■ WHAT THE EXERCISE ASKS: Nothing but an exact copy is wanted: the line with "Viewport: 754px width, 471px" and each line after it in the data below, last line included.

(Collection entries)

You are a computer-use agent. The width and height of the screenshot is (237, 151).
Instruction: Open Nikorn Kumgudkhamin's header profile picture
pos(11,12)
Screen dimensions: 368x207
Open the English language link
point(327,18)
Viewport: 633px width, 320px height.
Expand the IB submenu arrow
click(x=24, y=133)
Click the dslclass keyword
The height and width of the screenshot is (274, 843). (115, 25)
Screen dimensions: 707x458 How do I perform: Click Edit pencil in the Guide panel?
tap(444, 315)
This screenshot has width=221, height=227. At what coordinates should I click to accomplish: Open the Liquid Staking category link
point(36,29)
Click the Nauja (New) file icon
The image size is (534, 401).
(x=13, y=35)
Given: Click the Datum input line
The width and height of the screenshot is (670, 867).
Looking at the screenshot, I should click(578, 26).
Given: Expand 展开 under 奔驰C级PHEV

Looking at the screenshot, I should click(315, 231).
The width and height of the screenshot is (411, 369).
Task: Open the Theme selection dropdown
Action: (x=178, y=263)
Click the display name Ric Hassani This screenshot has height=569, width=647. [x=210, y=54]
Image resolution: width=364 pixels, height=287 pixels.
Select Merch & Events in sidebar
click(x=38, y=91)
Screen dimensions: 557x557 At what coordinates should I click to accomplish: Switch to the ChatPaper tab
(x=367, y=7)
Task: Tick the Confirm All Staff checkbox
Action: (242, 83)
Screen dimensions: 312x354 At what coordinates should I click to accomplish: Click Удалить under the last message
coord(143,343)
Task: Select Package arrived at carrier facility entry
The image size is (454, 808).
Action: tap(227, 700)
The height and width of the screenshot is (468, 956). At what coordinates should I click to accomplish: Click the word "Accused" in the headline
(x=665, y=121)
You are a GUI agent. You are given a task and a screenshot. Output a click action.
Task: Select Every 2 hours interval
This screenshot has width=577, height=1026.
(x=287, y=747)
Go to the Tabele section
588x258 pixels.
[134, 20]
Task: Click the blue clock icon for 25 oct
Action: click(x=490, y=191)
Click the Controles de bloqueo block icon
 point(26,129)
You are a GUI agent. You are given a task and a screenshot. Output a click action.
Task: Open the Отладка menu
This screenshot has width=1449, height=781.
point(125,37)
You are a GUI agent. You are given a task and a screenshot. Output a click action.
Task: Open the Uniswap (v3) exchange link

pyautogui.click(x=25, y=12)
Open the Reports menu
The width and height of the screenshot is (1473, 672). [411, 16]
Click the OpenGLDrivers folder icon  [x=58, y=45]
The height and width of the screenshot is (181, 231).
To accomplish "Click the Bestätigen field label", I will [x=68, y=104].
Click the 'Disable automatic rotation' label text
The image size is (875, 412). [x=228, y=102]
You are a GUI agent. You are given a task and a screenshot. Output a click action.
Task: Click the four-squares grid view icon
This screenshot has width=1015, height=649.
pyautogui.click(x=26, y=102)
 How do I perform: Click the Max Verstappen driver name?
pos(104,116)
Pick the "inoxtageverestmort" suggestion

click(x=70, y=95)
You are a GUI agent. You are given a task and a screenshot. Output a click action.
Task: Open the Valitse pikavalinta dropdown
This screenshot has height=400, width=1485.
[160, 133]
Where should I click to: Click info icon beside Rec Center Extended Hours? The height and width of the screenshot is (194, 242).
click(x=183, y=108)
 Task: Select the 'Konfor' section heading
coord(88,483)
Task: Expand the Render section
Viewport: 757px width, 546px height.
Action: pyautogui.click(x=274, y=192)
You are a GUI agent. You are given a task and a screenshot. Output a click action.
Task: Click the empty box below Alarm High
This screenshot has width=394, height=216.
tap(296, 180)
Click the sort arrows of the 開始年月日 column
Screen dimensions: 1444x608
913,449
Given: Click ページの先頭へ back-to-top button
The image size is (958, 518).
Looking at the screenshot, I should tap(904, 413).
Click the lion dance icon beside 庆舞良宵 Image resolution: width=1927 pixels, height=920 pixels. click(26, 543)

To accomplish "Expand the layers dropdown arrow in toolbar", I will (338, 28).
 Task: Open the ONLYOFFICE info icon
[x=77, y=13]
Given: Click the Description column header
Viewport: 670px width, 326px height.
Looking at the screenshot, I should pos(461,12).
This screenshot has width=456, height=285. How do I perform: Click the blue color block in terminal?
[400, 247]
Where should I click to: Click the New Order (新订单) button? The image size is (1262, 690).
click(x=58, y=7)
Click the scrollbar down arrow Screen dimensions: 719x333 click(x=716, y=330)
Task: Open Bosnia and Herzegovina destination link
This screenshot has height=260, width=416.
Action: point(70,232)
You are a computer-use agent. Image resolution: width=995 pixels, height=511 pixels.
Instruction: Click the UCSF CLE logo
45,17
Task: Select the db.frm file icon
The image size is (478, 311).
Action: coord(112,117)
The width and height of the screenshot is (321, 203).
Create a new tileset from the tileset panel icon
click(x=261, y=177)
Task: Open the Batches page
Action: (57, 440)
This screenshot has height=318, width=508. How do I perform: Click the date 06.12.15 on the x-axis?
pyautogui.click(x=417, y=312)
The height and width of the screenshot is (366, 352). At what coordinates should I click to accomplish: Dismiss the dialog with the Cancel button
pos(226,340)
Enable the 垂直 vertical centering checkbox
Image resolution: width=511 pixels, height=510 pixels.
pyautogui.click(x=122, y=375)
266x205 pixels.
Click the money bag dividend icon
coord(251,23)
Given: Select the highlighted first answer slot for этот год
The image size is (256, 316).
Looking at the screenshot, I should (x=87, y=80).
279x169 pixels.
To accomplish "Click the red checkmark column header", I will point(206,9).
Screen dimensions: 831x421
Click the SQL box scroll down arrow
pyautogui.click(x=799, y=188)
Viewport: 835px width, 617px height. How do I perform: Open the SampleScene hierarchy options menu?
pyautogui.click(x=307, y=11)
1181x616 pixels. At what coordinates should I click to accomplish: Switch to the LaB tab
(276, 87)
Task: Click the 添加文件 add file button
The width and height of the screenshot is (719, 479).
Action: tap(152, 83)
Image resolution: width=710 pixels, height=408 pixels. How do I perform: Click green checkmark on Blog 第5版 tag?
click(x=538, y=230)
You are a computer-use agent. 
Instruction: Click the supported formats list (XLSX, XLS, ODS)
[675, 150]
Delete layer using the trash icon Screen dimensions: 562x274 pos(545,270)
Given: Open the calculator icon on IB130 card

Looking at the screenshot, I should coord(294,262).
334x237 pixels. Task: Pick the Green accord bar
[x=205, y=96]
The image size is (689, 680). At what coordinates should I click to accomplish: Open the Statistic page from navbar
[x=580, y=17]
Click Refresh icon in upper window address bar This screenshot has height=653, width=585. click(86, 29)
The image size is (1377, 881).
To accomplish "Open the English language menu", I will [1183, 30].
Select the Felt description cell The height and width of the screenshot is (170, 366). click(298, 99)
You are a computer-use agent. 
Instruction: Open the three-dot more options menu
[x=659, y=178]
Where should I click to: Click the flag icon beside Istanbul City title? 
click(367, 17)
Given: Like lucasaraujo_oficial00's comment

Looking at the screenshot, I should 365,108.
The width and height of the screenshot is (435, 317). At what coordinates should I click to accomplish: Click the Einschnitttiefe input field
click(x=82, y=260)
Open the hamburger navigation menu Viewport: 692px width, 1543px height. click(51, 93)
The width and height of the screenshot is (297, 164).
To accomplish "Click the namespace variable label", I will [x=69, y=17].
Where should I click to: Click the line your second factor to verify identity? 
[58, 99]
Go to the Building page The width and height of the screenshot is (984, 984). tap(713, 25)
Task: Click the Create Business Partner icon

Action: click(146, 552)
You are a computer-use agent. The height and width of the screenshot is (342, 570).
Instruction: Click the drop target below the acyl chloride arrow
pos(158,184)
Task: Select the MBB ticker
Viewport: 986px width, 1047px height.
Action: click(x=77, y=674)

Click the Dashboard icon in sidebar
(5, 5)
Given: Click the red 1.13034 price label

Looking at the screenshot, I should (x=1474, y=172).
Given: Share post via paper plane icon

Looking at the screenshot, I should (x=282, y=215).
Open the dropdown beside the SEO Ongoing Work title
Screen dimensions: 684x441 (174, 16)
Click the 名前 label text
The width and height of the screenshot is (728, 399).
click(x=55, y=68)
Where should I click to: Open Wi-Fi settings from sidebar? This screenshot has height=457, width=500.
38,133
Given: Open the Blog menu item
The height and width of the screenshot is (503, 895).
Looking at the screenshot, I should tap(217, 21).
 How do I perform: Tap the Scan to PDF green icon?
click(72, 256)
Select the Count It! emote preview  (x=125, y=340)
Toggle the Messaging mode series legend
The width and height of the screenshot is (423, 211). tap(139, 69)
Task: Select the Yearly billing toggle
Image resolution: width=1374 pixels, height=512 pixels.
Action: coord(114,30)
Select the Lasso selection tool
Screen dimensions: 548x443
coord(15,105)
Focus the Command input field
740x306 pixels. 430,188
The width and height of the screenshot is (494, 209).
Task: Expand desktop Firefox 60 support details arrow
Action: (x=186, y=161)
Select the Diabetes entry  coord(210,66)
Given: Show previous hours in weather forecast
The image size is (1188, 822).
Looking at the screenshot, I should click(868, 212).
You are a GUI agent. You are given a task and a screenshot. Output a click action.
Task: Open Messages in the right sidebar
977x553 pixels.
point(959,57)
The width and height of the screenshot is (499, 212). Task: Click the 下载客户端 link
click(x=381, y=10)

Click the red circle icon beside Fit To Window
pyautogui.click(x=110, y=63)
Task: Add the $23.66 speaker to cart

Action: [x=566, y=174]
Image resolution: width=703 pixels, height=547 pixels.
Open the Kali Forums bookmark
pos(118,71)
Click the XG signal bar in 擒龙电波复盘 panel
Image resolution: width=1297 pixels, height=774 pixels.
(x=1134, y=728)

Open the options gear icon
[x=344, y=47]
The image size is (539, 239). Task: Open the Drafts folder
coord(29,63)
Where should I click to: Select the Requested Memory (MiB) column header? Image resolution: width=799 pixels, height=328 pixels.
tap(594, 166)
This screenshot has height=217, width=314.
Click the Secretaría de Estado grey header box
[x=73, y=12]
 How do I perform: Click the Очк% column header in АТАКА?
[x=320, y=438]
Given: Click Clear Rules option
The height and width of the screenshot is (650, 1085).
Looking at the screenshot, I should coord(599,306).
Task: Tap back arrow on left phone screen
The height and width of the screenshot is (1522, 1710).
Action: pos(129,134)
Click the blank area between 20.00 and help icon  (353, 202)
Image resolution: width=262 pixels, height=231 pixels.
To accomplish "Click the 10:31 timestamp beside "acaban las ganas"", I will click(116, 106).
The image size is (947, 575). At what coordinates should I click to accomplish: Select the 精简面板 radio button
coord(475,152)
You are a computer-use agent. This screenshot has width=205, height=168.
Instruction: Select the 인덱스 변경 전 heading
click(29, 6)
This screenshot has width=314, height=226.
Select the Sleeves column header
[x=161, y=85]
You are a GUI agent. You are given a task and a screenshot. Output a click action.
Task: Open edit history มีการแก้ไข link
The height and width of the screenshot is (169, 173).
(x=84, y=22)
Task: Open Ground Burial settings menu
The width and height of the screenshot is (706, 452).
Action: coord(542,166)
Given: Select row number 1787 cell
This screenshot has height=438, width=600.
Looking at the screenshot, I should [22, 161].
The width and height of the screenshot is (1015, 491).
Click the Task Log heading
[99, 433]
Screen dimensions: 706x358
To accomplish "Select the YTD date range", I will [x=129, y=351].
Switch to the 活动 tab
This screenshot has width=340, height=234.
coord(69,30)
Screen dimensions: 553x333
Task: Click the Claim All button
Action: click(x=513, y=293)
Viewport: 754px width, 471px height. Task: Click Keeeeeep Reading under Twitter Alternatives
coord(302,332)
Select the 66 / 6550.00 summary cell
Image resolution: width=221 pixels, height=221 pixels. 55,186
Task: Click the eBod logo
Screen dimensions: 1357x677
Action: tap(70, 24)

■ RESPONSE TO THIS TASK:
Viewport: 754px width, 471px height. Task: Click Keeeeeep Reading under Twitter Alternatives
coord(302,332)
Select the 66 / 6550.00 summary cell
Image resolution: width=221 pixels, height=221 pixels. 55,186
Task: Click the eBod logo
Screen dimensions: 1357x677
Action: tap(70, 24)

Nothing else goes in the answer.